I *could* purchase an Emotiva 12V trigger unit which is designed to run multiple triggers and that would offload the risk if damage did occur (also I'd have the specs).

I'm not going to buy from Amazon - it was just an example. The risk of relays with underpowered and underspec internals is too high in that market space and no validation of components is possible. Foteh clones specced at 25A and using a 16A chip have been shown as present on there.

I like the idea of a SS relay however the heat output I do not like. Even acknowledging that a 10A max, 90% efficient Class D Power Amp will spend little time at anywhere near threshold current... it will still run hotter than any comparable electromech model I think. I'm not comfortable putting one in an enclosure with no vents or ancillary cooling/sinking. To place one in with the appropriate sink I could redesign and print a new enclosure... and it will be much larger than the existing one which is the same size as a dual gang GPO and maybe 50mm deep.

I ended up using a small solid state DC relay (20mA trigger current; 2A max current @ 240V AC) to switch a larger AC electromechanical relay (240V AC, trigger current 16.7mA, max 40A connection)... and I've yet to get it functioning (I need to test the 12v relay having confirmed the AC relay functions). I'll rewire it today just to confirm continuity on the 12V relay as I'm unsure if I killed it when soldering (or if the AC relay did on powering off and sending a V spike).

I'll attach my schematic and perhaps advice can be offered on that . I'd like advice on whether the AC relay is at risk of spiking voltage into the DC relay on powering-off as one specific point.

Excuse the very basic drawing - for simplicity I've not included the second Neutral switching element on the FRABPC-s2. I want to get it functioning before I add that in as a first step.


By convention, would it be better to connect the reverse the 'live' Active to NO not Common? This way the relay can never have a live NC contact...

 

If the LEDs are simply too bright, it should be easy to reduce that with just a bit of paint very carefully applied to the visible portion of the LED.
Switching on and off rapidly of a high power amplifier is generally a bad plan.

 

UPDATE: All working now... the solid state relay was broken. I replaced it and my little circuit now functions.
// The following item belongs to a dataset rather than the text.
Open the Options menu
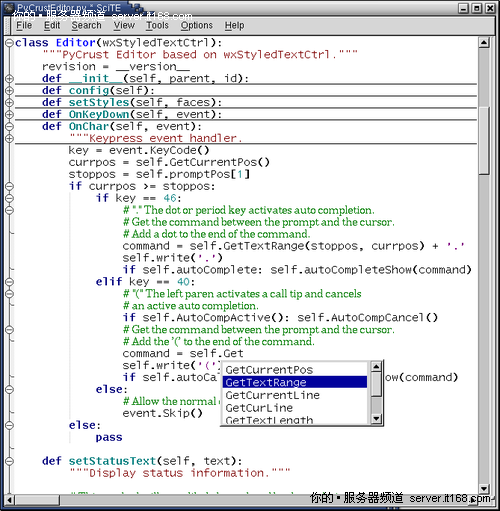tap(197, 26)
As a question, I was unable to verify the Solid state relay working by a continuity test. Is this due to the nature of a solid state relay (vs a coil one with dry contacts), or an element of a design created for AC current?

I suspect it's the former but can't work through why in my head .

 

If the LEDs are simply too bright, it should be easy to reduce that with just a bit of paint very carefully applied to the visible portion of the LED.
Switching on and off rapidly of a high power amplifier is generally a bad plan.

Possibly that would be fine but doesn't overcome the high power draw.

I'm not switching it off rapidly... the LED's flash rapidly. Why on earth would I be switching it on/off rapidly?

 

Not all signal triggered circuits work the same, and as I am not at all familiar with the system mentioned I made that remark.